• **ABOUT THIS TASK**:
Note how many lines in the entries below contain the string "agent", and answer with that number and no other text.

• **SOURCE INFORMATION**:
........
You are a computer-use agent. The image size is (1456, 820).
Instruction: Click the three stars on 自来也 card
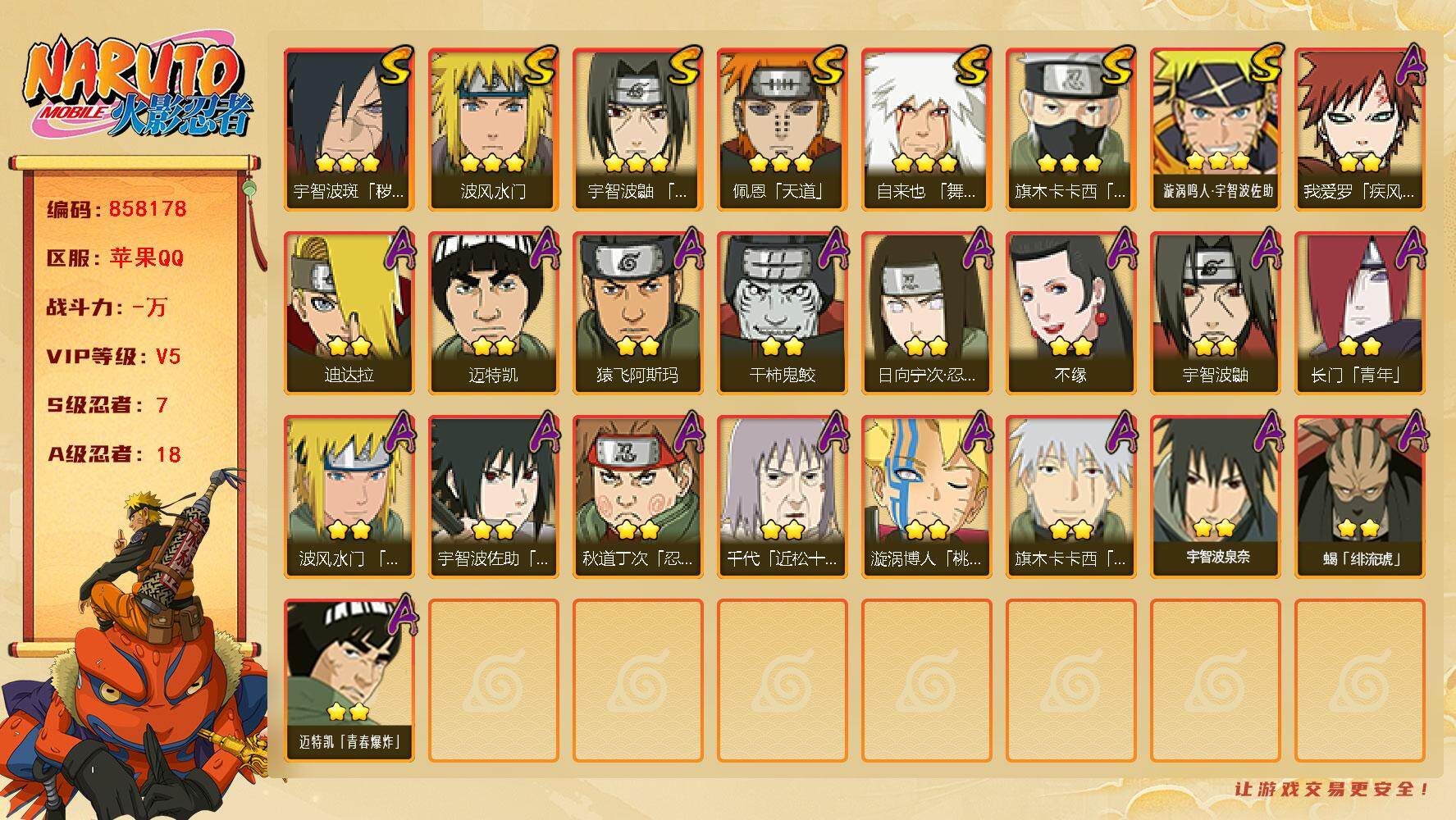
........
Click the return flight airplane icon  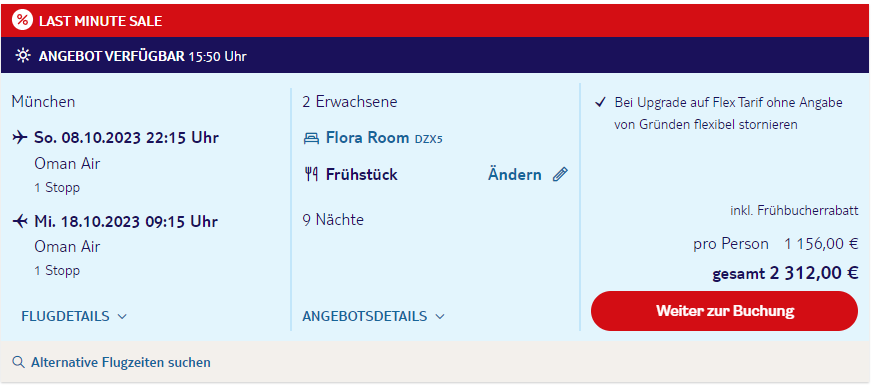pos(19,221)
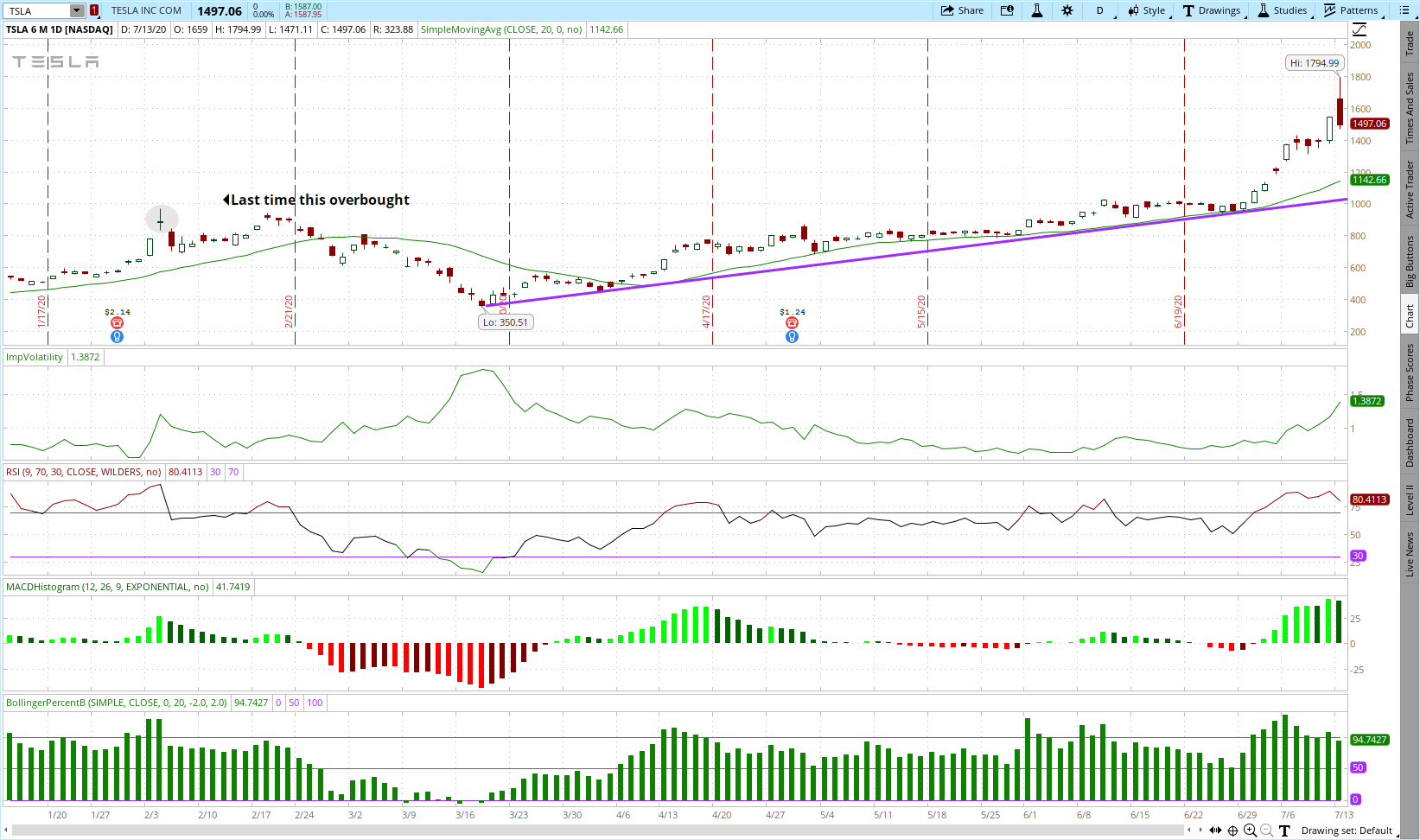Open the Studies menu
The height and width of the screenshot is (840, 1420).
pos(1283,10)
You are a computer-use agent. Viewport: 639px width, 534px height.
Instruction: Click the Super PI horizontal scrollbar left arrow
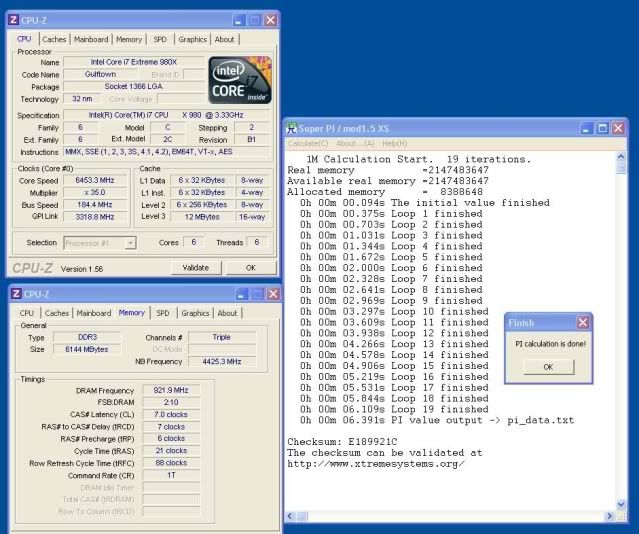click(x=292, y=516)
........
• **ANSWER FOR THE TASK**:
2